BEGIN Supplied data

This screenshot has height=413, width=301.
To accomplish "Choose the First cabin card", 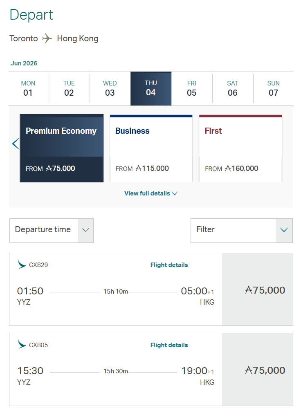I will click(x=240, y=148).
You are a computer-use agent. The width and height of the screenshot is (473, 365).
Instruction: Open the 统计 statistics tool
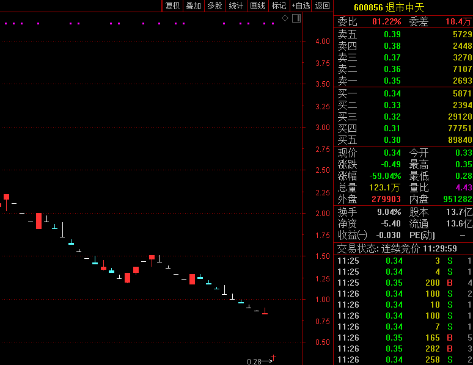(236, 5)
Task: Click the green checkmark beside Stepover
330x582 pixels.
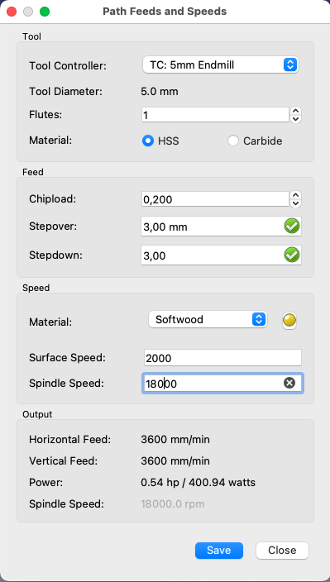Action: coord(292,226)
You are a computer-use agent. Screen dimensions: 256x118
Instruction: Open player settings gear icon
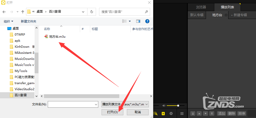pyautogui.click(x=171, y=114)
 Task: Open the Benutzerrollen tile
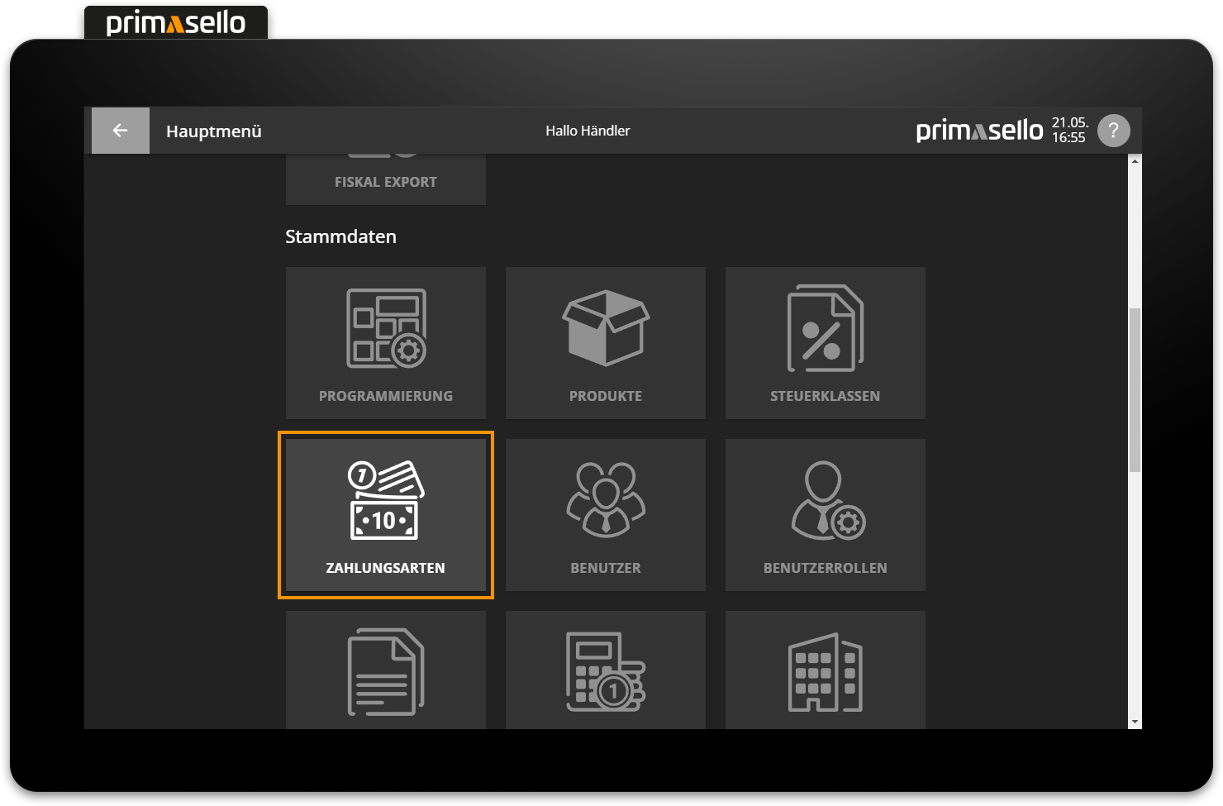[825, 514]
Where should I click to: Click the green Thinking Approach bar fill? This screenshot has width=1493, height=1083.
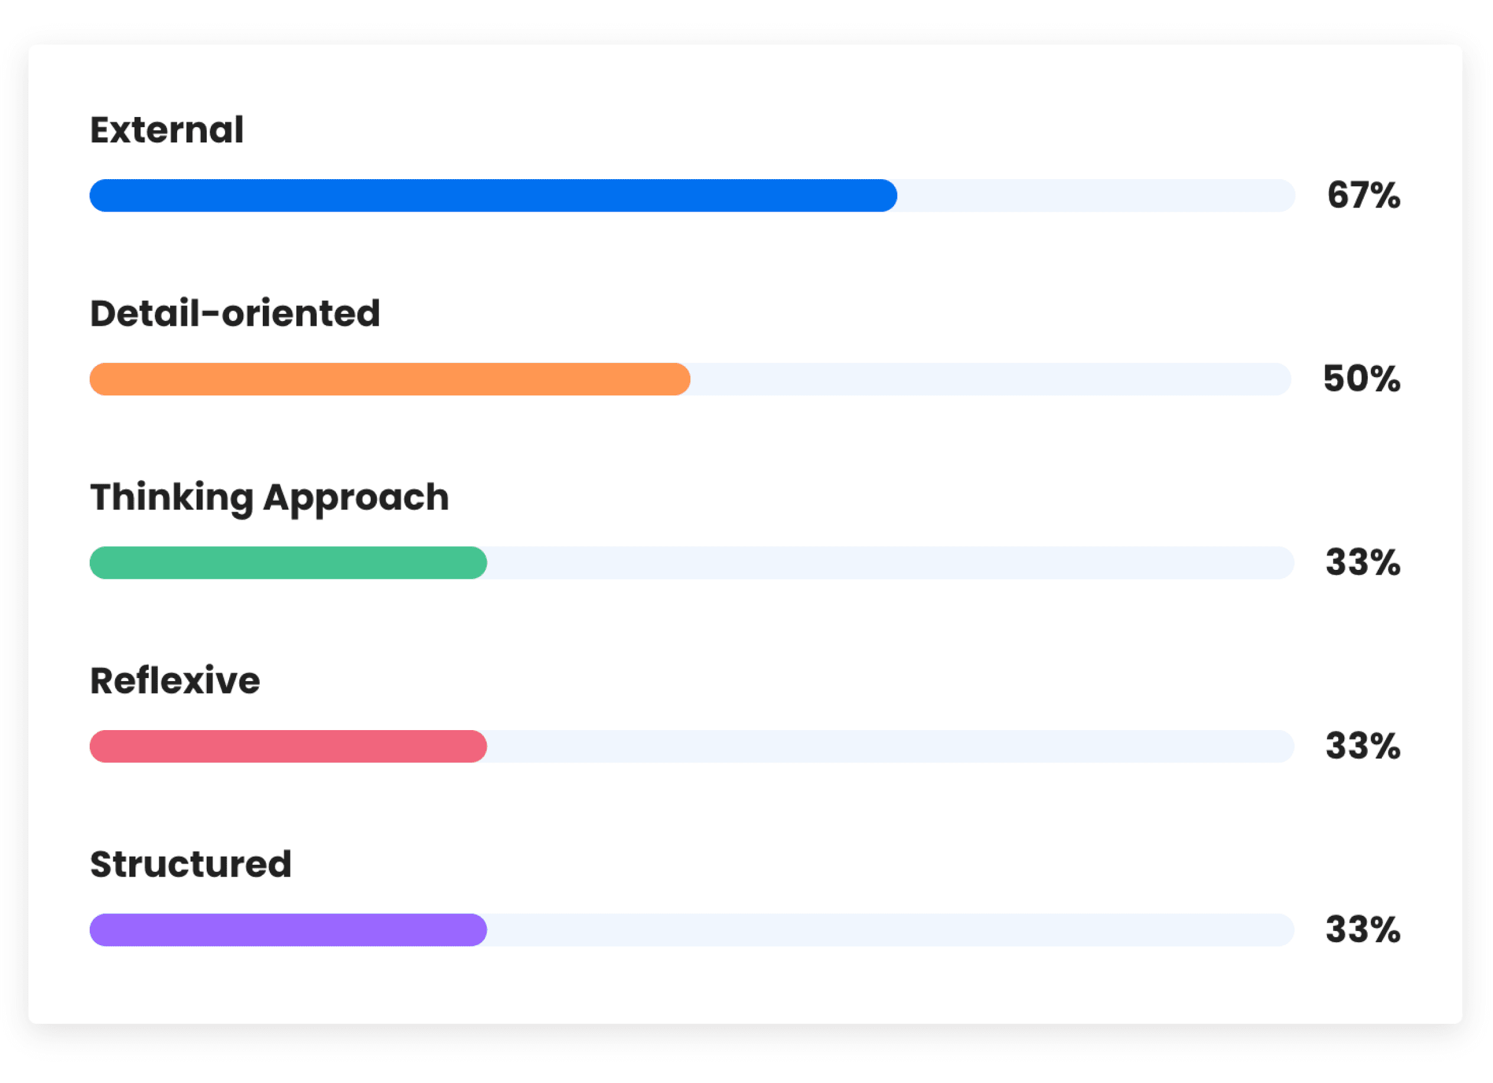tap(288, 563)
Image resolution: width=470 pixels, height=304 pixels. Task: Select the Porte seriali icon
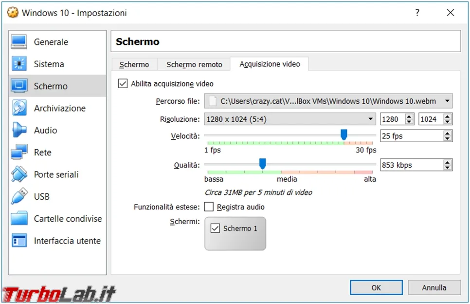pyautogui.click(x=19, y=174)
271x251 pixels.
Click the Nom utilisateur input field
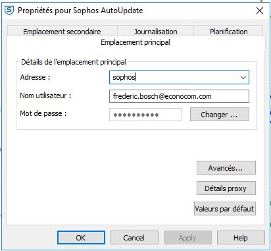coord(179,96)
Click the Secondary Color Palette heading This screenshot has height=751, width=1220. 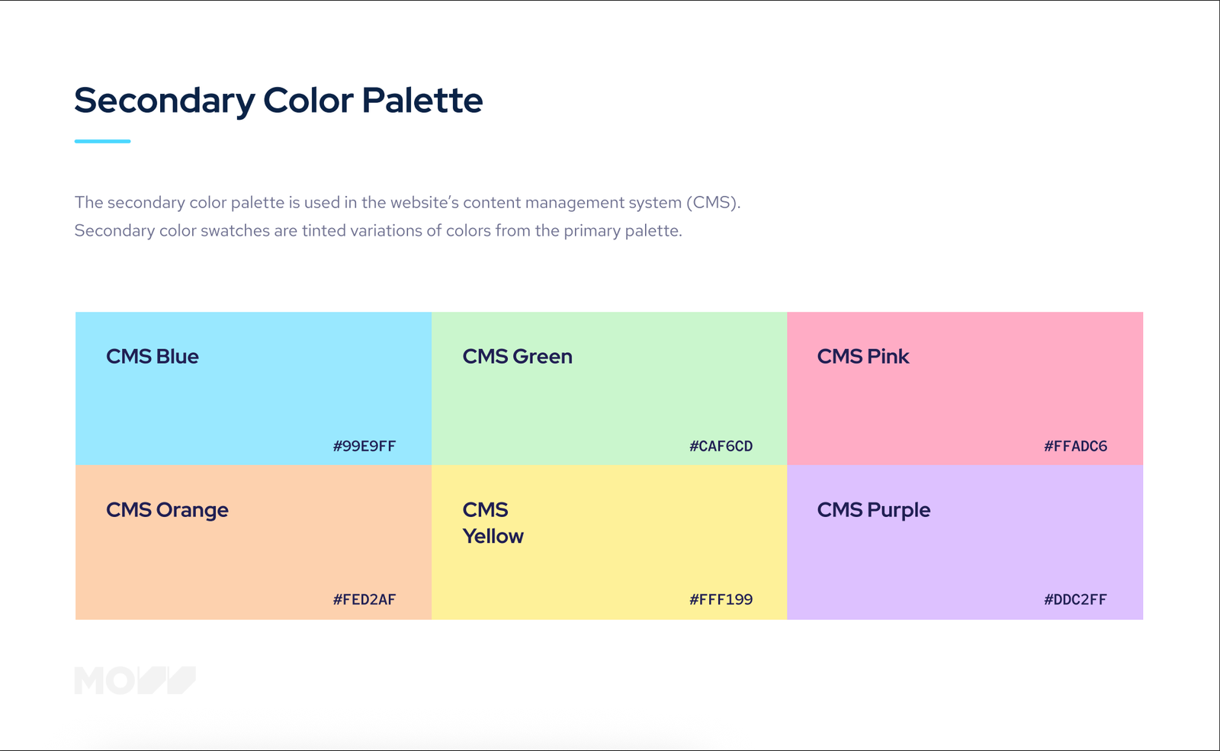click(x=278, y=101)
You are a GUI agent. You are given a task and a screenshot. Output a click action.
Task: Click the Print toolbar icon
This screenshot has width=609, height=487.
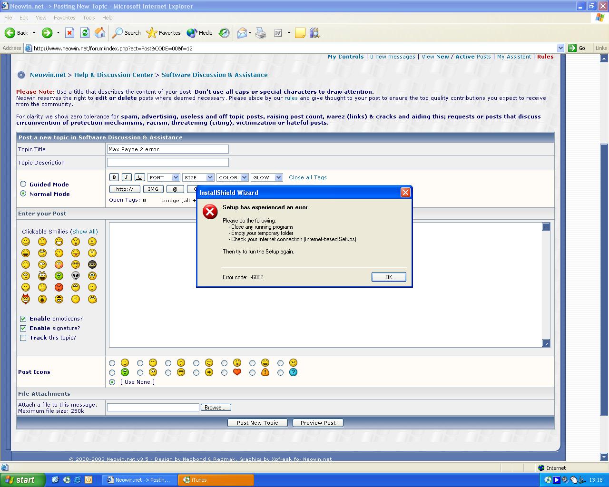[x=261, y=33]
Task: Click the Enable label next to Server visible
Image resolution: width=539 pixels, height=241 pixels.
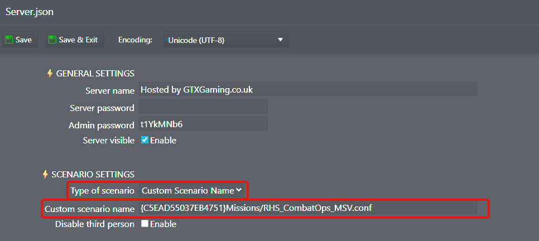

END Supplied data

Range to copy from the listing above: the line containing "Where should I" down to the line containing "271x251 pixels.", both included. Reproduce it exactly, minus the pictures, and add nothing.

Where should I click to: Click the green Thinking Approach bar fill? This screenshot has width=1493, height=1083.
tap(288, 563)
Image resolution: width=470 pixels, height=304 pixels. Task: Select the Porte seriali icon
pyautogui.click(x=19, y=174)
271x251 pixels.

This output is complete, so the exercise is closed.